I have similar issue as @pousa , the EC2 instance repeatly run out of memory after about 2 - 4 days. I do have much less memory than @pousa . But I am wondering what is the minimum/recommended memory capacity is required for running prometheus for long-term. Is it possible for prometheus to control its memory usage automatically instead of exhausting all the memory on the instance until it dies?
@killercentury I still have the problem. I tried to build it with the newer version of GO but, no luck. I also looked into GO runtime environment variables, but could not find anything.
Hi everybody, please read http://prometheus.io/docs/operating/storage/ . @killercentury if you have very little memory (less than ~4GiB), you want to reduce -storage.local.memory-chunks
from its default value. @pousa with 1.5M time series, you want to increase -storage.local.memory-chunks
to something like 5M to make Prometheus work properly. -storage.local.max-chunks-to-persist
should be increased then, too. Each time series should be able to keep at least 3 chunks in memory, ideally more... Also, if -storage.local.max-chunks-to-persist
is not high enough, Prometheus will attempt a lot of little disk ops, which will slow everything else down and might increase RAM usage a lot because queues fill up and everything.
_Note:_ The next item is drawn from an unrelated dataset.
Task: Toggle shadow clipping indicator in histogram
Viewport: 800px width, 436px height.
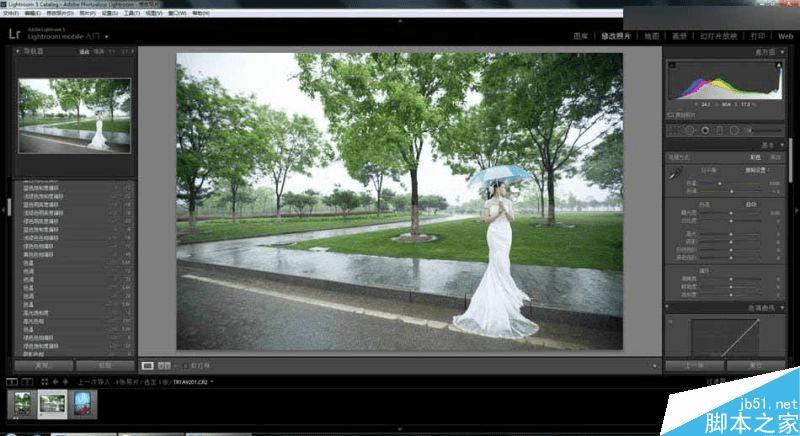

That's especially true with 7k targets. If everything slows down, this might easily result in a spiral of death... Once you have tweaked the two flags mentioned above (perhaps to even higher settings), I would next increase the scraping interval to something very high (like 3min or so) to check if things improve. Then you can incrementally reduce the interval until you see problems arising. (In different news: 7k is a very high number of targets. Sharding of some kind might be required. But that's a different story.)
And yes, ideally all of these value would auto-tweak themselves. However, that's highly non-trivial and not a priority to implement right now.
@beorn7 I will try tweaking those flags and if needed the scrape interval. Thanks!
@beorn7 Changing those flags and increasing a bit the scraping interval allow our prometheus instances to run without running out of memory. Thanks! However, I still have long timings to get back results from expressions... sometimes even get timeouts. Concerning sharding, we were already doing it.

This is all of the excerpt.